必ずしも強い憎しみを意味するわけではありません。
「虫が好かない」の語源・由来
ここでいう「虫」は、昆虫そのものではありません。
昔は、人の体内に「虫」がいて、意識や感情の動きに影響を与えると考えられていました。
「腹の虫」「虫の居所が悪い」「虫が知らせる」などにも、この意味の「虫」が残っています。
こうした「虫」の観念には、中国の道教に見られる三尸(さんし)の説や、日本に伝わった庚申信仰とのつながりが指摘されています。
江戸時代には体内の虫と人の感情を結び付ける考え方が広まり、「虫」に関する慣用表現も17~18世紀に多く現れるようになりました。
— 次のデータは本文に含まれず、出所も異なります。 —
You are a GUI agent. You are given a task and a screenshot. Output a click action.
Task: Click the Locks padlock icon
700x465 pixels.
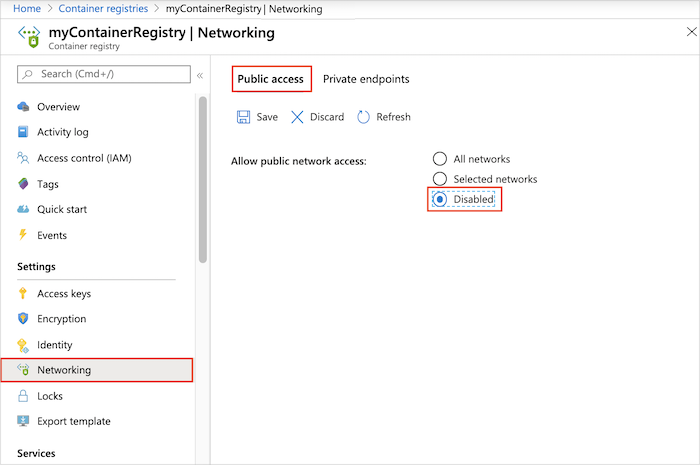point(24,396)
「虫が好かない」は、自分自身が理屈で嫌っているというより、体内の「虫」が相手を好まないという発想から生まれた表現と考えられています。
「虫が好かない」の使い方
次のような型がよく使われます。
- 「〜は虫が好かない」
好きになれない人や物事を「〜」に置きます。「あの人は虫が好かない」「堅苦しい集まりは虫が好かない」などの形です。 - 「どうも/なぜか虫が好かない」
嫌う理由をはっきり説明できないことを示す「どうも」「なぜか」とよく結び付きます。「どうも虫が好かない」「なぜか虫が好かない」のように使います。 - 「虫が好かない+名詞」
後ろに「人」「相手」「タイプ」などを続け、嫌悪感を抱く対象を表します。「虫が好かない相手」「虫が好かないタイプ」などの形です。 - 「虫が好かなかった/虫が好かぬ」
過去について述べる場合は「虫が好かなかった」とします。「初めから虫が好かなかった」などと使います。「虫が好かぬ」は「虫が好かない」と同じ意味で、やや古風な響きのある形です。
「虫が好かない」の例文
- 彼は礼儀正しく仕事もできるのに、なぜか虫が好かない。
- その店に特別な欠点があるわけではないが、どうにも虫が好かなくて、次からは別の店を選んだ。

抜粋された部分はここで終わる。